Degung is the name of the West Javanese music I mentioned before. And I wanted to write the lyrics in the style of some Degung lyrics I had read. Sad, heartbroken, lonely, reflective. Big melancholy.
What happened then?
I went to Jakarta. Mr Hartono took me to his studio and introduced me to Johnny Kaké, who was going to arrange the songs in Dangdut style for me. I played a rough version on guitar and we built up the drum, bass and keyboard tracks and then brought in the suling and gendang players. The suling is the bamboo fute and the gendang is a pair of hand drums – look like big bongos, sound like big tablas. That’s the essential ingredient of the Dangdut style. At the end of the session I had the two songs and took a copy home with me. Mr Hartono put the master-tapes on his shelf, marked „Mr Collin : Experimen“.
So he didn’t release them at that time?
No, he regretted that later. Nothing happened until 1992 when I was on tour in Japan with the group Camel. I had my two songs with me and thought I’d try to get in touch with Wave Records. I’d done some work for them in London with some of the 3 Mustaphas 3 for an Okinawan group called the Rinken Band. I knew that Wave had been putting out some Indonesian productions in Japan, so I got in touch with the man who had arranged the London sessions : our Frenchman in Tokyo, Francois Dumas. He kindly got me together with Wave Records and I met their Indonesian specialist, Kensuke Shiina, gave him the cassette and told him I wanted to make an album like that in Jakarta. When I got home from the tour there was a letter from Wave saying : there’s a guy at Sony Records (Wave was a Sony subsidiary) who thinks your song could be a hit. Let’s make your album real soon. I thought : a hit? Interesting. So we made a deal and, after writing the rest of the songs, I set off to Jakarta, met up with Kensuke Shiina again and we started on the album.
What I didn’t know was, at that moment Sony were recording Denpasar Moon in Tokyo with a young singer from the Phillipines, Maribeth, who they wanted to launch in Southeast Asia. Later my album was released in Japan and...nothing much happened until New Year’s Eve 93/94. I got a phone call at home from a friend in Jakarta saying Happy New Year and by the way, your song is everywhere. Sony had been using it in a TV ad campaign for Sony hi-fi’s and the thing had just taken off. Funny that Sony never told me. So I got on a plane to Jakarta and, it was true, I heard the song everywhere. At the airport, in shopping malls, in the street! Not an unusual experience for someone like Elton John, for example, but quite a novelty for me.
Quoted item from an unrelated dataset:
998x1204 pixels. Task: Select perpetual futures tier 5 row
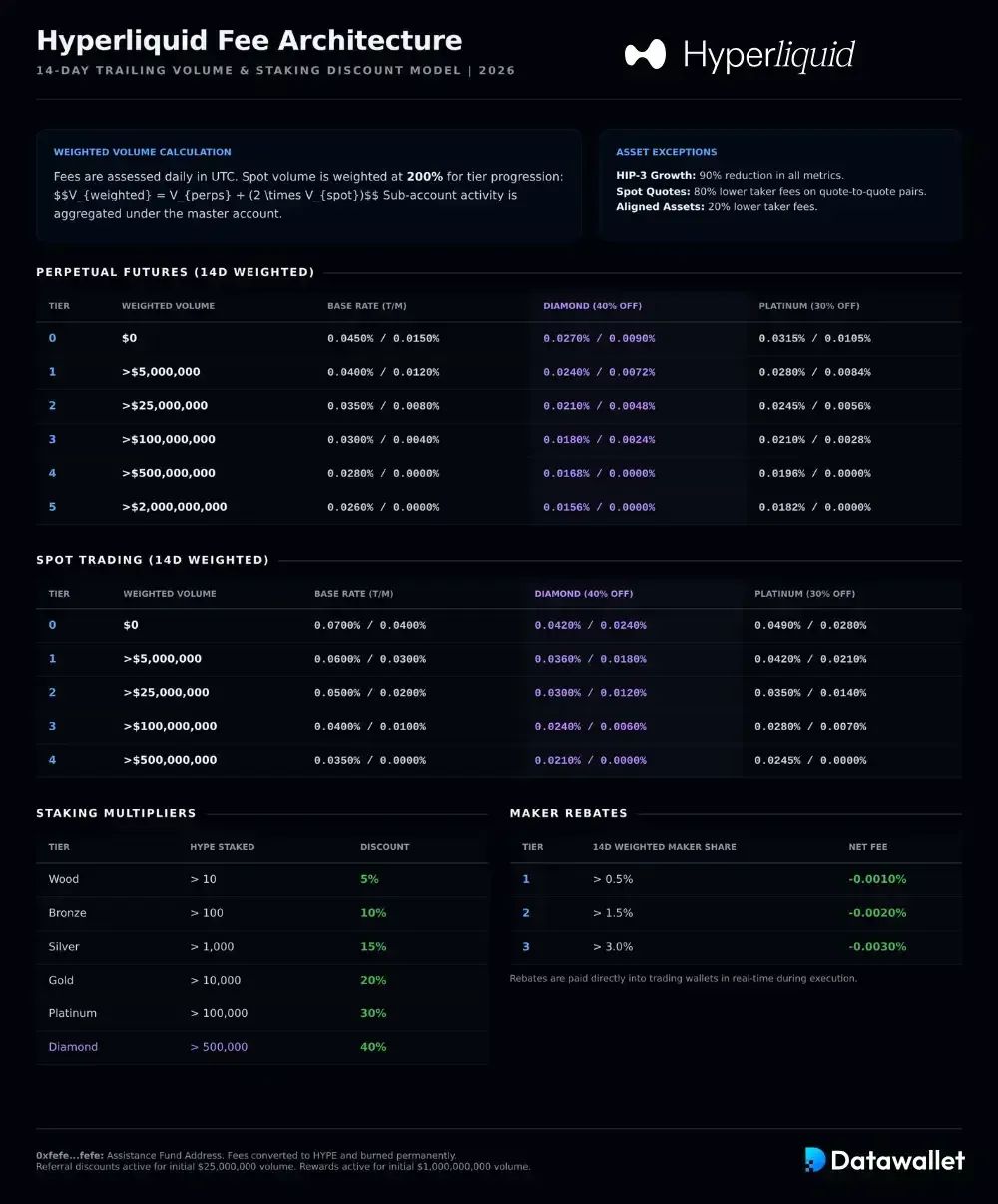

Anyway, Maribeth sold officially over half a million cassettes, but a real figure is hard to come by because of the piracy problem. Later came the cover versions. I’ve got a collection of over 40 different versions in various regional styles and dialect translations.
Which is your favourite?
I’m very proud of the version by famous Javanese diva Waldjinah and there’s a great Jaipongan Gamelan version by the Karawitan Group.
There was no follow-up?
Sony did ask me for Denpasar Moon 2 and I did write something for Maribeth called „Borobudur“, but I knew it wasn’t as good. My heart wasn’t in it. You can’t just manufacture these things. The gods gave Denpasar Moon to me there in the Monkey Forest Road and I’m very grateful to them.